Hace
algunas semanas de abrió el debate nacional sobre la prohibición de uso
de teléfonos celulares en las aulas, esto, a partir de una decisión
adoptada en algunos establecimientos privados y la iniciativa
parlamentaria por parte de un grupo de diputados para restringir la
utilización de los móviles en determinadas situaciones.
De
partida, al parecer, el hecho de la prohibición y la sanción no asoma
como medidas pertinentes a priori, básicamente porque estaríamos
desechando los beneficios o virtudes de las nuevas tecnologías aplicadas
en este caso a la educación, por el contrario, estaríamos determinando
de forma unilateral y autoritaria que, este tipo de tecnologías no
benefician en modo alguno en las experiencias de aprendizaje y
cerrándonos a su aplicación educativa.
Más
bien, considero oportuno abrir el debate y el diálogo con las familias y
estudiantes sobre la utilización de los celulares en la vida cotidiana,
incluyendo en las escuelas, descubrir juntos, cómo afecta su uso, las
consecuencias y cómo, de manera conjunta, plantear alternativas de
consenso.
No
sería beneficioso para nadie, asumir el fenómeno del uso del teléfono
celular en las escuelas en términos de bueno o malo de manera tajante.

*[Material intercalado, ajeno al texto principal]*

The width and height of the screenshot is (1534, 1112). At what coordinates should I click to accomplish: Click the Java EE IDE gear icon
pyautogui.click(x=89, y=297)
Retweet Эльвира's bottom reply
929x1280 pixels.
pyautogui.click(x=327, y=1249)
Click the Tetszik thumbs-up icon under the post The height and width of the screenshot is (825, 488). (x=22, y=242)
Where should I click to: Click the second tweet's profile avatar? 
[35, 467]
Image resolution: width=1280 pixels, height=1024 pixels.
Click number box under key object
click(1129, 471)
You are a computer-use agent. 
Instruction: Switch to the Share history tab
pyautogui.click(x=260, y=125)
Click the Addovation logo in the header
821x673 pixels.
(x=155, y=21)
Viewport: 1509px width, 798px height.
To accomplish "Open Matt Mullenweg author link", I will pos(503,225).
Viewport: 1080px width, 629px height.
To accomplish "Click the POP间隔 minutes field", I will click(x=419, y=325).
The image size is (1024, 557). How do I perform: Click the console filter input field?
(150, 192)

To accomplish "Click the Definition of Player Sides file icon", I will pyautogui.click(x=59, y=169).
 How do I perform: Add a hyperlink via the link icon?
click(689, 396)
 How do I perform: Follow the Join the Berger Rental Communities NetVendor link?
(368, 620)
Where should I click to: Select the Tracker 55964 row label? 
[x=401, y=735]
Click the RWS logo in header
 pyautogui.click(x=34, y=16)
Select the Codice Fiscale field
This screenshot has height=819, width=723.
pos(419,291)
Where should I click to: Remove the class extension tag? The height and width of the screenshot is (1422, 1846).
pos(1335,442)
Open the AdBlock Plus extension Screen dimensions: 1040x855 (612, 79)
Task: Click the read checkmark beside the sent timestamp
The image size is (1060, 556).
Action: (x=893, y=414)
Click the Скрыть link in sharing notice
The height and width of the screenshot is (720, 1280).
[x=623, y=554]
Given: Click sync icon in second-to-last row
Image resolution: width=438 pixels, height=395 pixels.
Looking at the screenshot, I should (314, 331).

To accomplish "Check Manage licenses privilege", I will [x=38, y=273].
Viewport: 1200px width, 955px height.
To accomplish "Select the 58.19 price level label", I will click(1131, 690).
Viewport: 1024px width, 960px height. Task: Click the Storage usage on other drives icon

Así, no estaríamos únicamente tratando de ocultar una realidad que
podemos observar en cualquier momento.
Un
estudio reciente realizado por las universidades de Chile y Católica,
en alianza con MINEDUC y UNICEF demostraron que un 58% de niñas, niños y
adolescentes entre 9 y 17 años, posee un teléfono celular con acceso a
Internet antes de los 10 años.
Han señalado los expertos que, la masificación de este tipo de aparatos móviles tiene que ver con
accesibilidad, ayudada por la pandemia que obligó a buscar métodos para
seguir las clases online en todos los niveles educativos.
Quienes
se han manifestado a favor de la prohibición, argumentan que, afecta a
las relaciones sociales de los estudiantes, a su concentración e
incluso, puede tener incidencia en la conducta, y la exposición a
situaciones riesgosas o manifestaciones agresivas por parte de pares
(ciberacoso).
Y
tienen mucha razón, por el mismo motivo muchas escuelas han
implementado medidas que restringen o norman, en acuerdo con padres,
madreas y apoderados, la utilización de estos dispositivos.
Por
otra parte, no se puede negar que la sociedad avanza velozmente hacia
una donde las tecnologías de la información y la comunicación, como así
también, la conectividad resultan fundamentales en los procesos
educativos y el desarrollo de competencias.
Desde
otra perspectiva, la situación puede ser vista como un escenario de
desafíos y oportunidades para la educación, como un recursos pedagógico,
más que como un enemigo. Sin embargo, para que esto sea una realidad,
es necesario dotar a los docentes de herramientas y habilidades
digitales que apunten a objetivos educativos acordes con su
planificación; para esto se requiere también de acortar las brechas
digitales, disminuir las desigualdades tecnológicas entre las escuelas.
Como
expresé al principio, no se trata de demonizar ni de bueno o malo, lo
central estás más vinculado con la forma en que abordamos el hecho de
que la tecnología avanza y el teléfono celular está cada vez más pronto
en la
mano de las y los escolares, por lo tanto, de nada sirve mirar hacia un
costado, por el contrario, entre más pronto nos reunamos a conversar
con las comunidades educativas, escuchar las posiciones y las
propuestas, mucho mejor podremos enfrentar este tipo de temas.